Well I'm glad to hear that HDPE tanks are working out. I was going to ask about temperature control in my original post so thanks for the information about that too.

Is the ambient room temperature the main temperature concern or does the mead heat itself up during fermentation? Is there a certain batch size where keeping the mead cool becomes an issue? I'm hoping that being in Alaska will mean that we won't have to worry too much about that.

I noticed that some tank manufacturers have two thicknesses of HDPE. One for fermentation and one for maturation with different oxygen permeability rates. Is it advisable to have both types for mead and use them for their intended purposes? Or does one size fit all in this case?

Last question, do you need a floor drain in your meadery or have you found a way to handle the cleaning of your tanks without one? Here in Alaska we definitely can't use an outdoor water source year round.

Thanks!
Sarai
 
Regarding temperature control fermenting in HDPE; have you seen the plates that are sold for the non-jacketed variable capacity wine tanks? With a glycol system you can drop one or two of those through the lid, and you are home free. I'm definitely considering going this route for meads, vs. stainless tanks (mega $$$$$) after visiting a wine trade show and talking to a guy who sells nothing but plastic tanks.

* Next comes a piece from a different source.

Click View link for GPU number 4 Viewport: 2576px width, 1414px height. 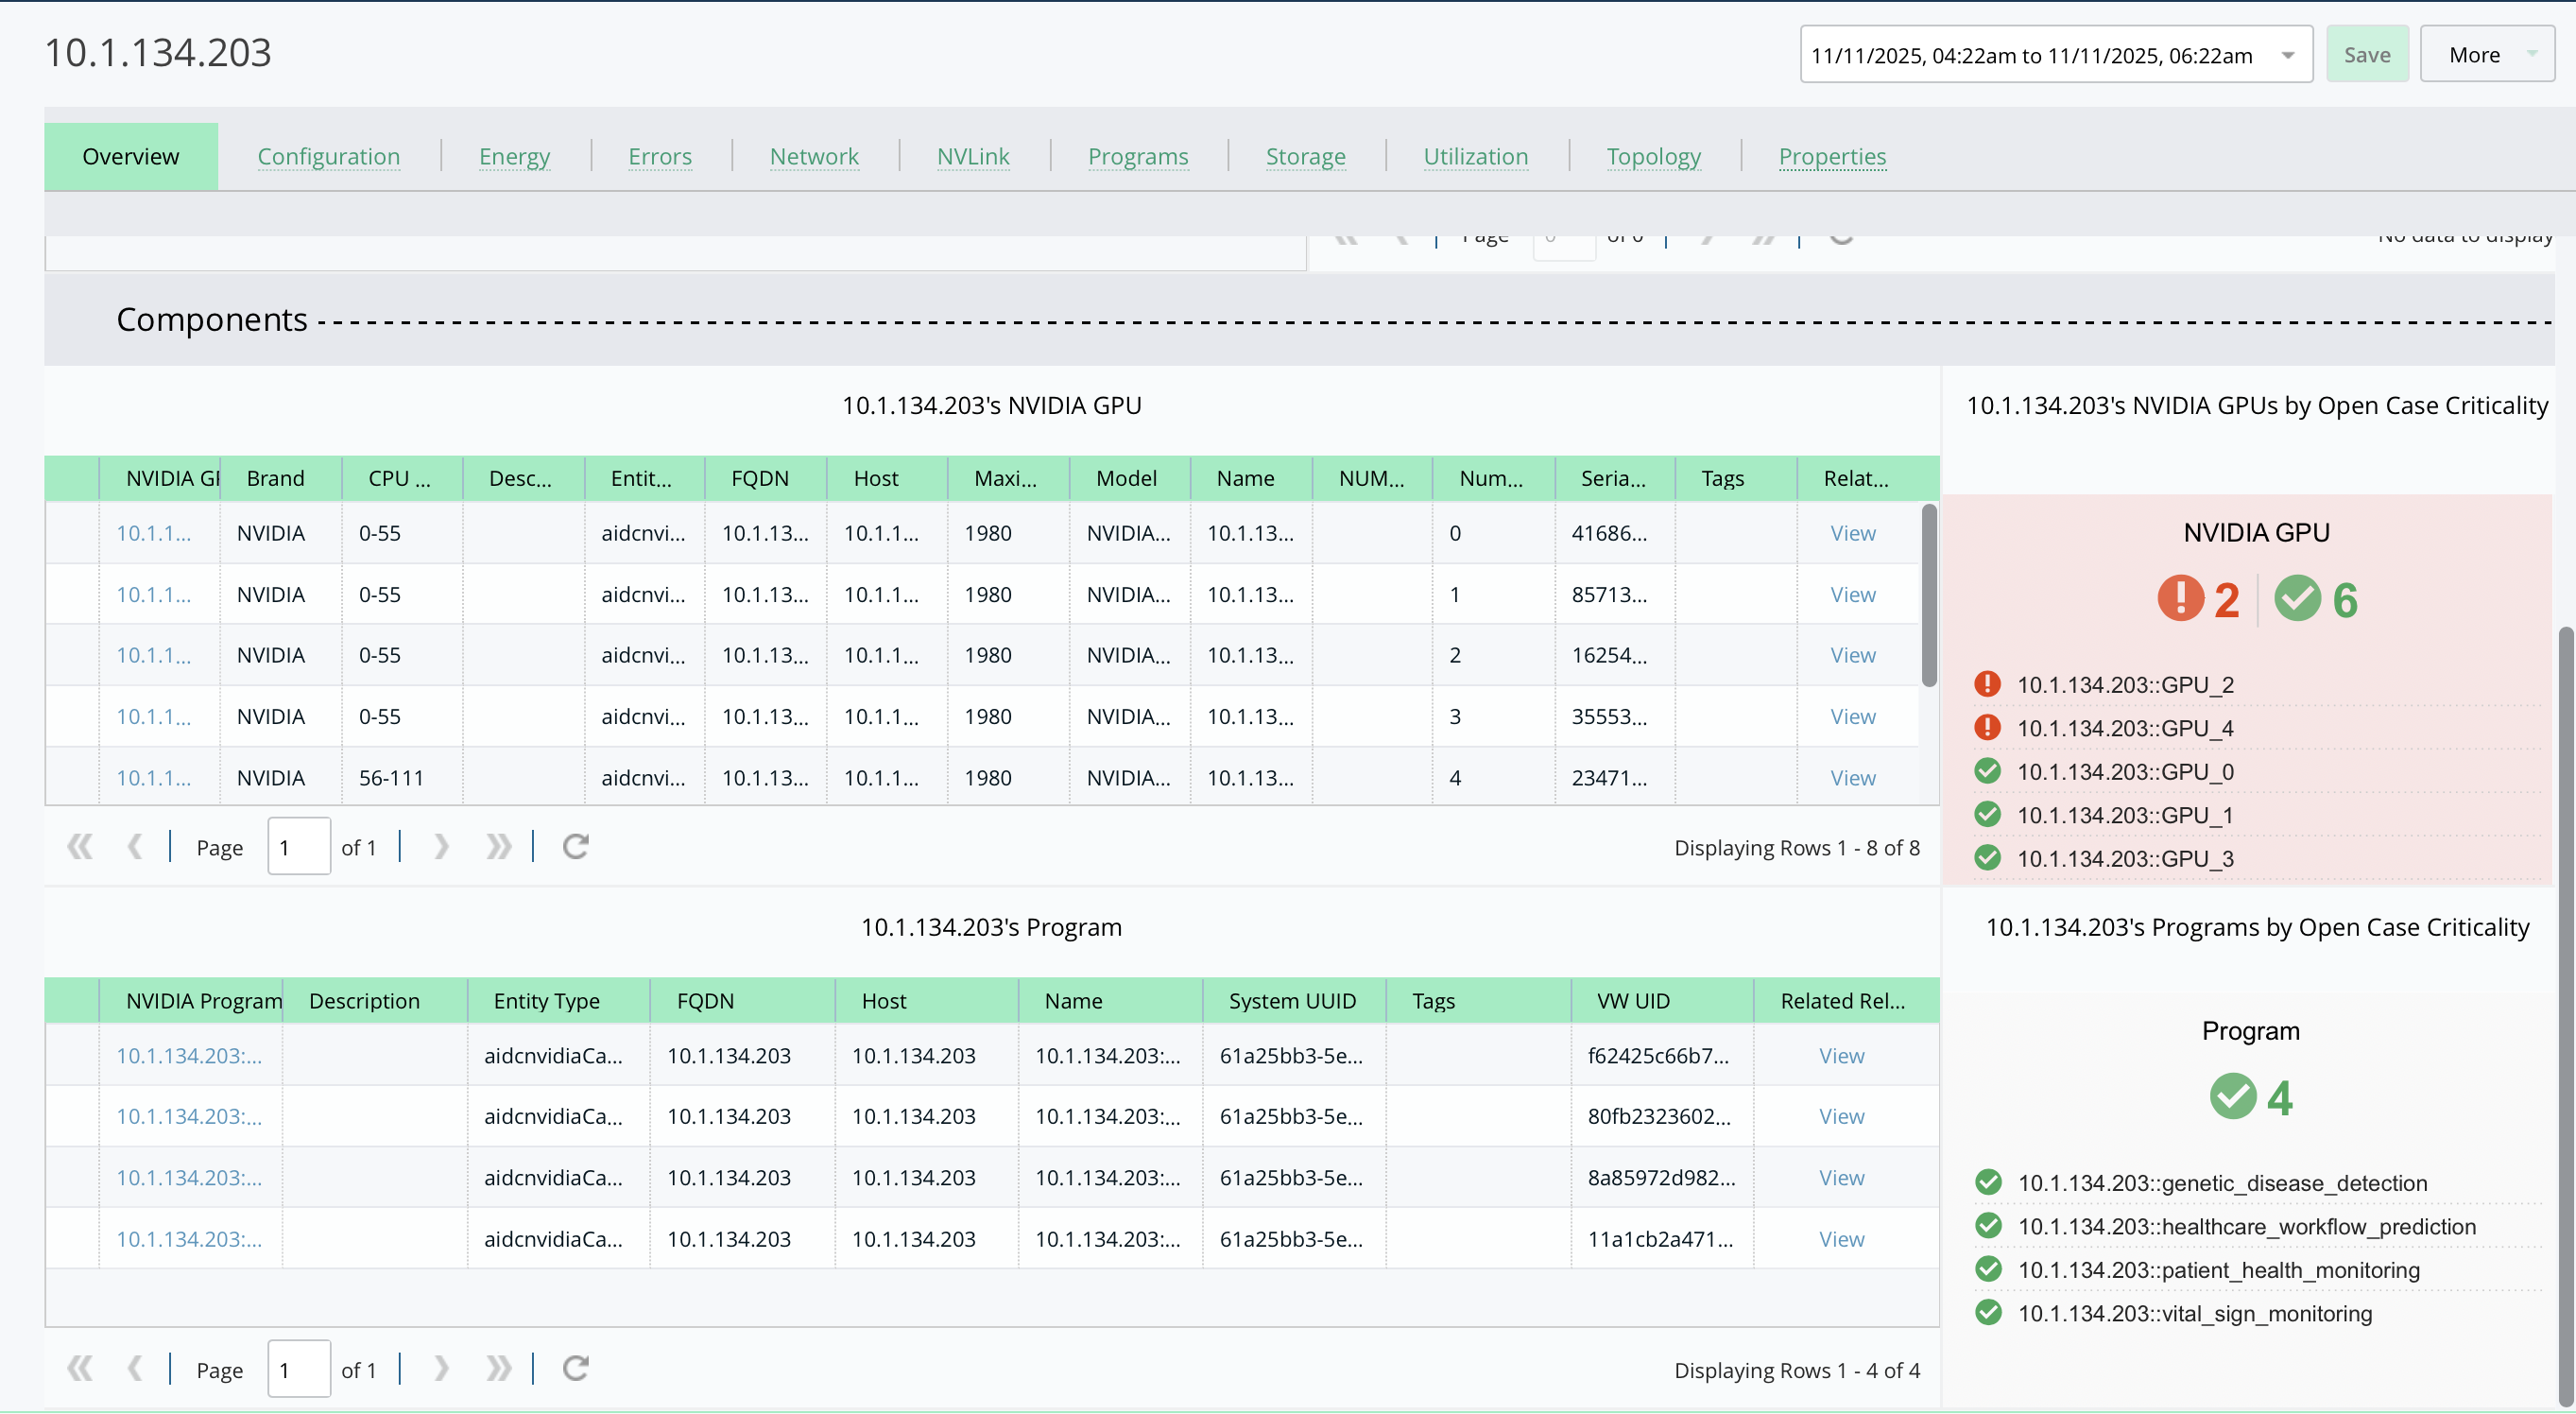tap(1852, 778)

Here's one link to the cooling plates I'm talking about..
http://wineryparts.com/index.php/equipment/temperature-amp-control/cooling-plates.html

Each 1* Brix drop will heat the fermentation by 2.3*F / 1.2*C. That heat has to go somewhere, and unfortunately plastic is a good insulator.
 
Is the ambient room temperature the main temperature concern or does the mead heat itself up during fermentation? Is there a certain batch size where keeping the mead cool becomes an issue?

Probably. But I don't know it. We fement at ambient temps of about 61F, and typically will get a rise of about 7 deg F in a single 45 gallon batch. Above that, I'm not sure. But I'm fixin' to find out myself. ;)

I noticed that some tank manufacturers have two thicknesses of HDPE. One for fermentation and one for maturation with different oxygen permeability rates. Is it advisable to have both types for mead and use them for their intended purposes? Or does one size fit all in this case?

Depends on what you're trying to do, but I bet either would work for all purposes under the "right" circumstances.

Last question, do you need a floor drain in your meadery or have you found a way to handle the cleaning of your tanks without one?

We don't have a floor drain. Just a really good (though abused) mop.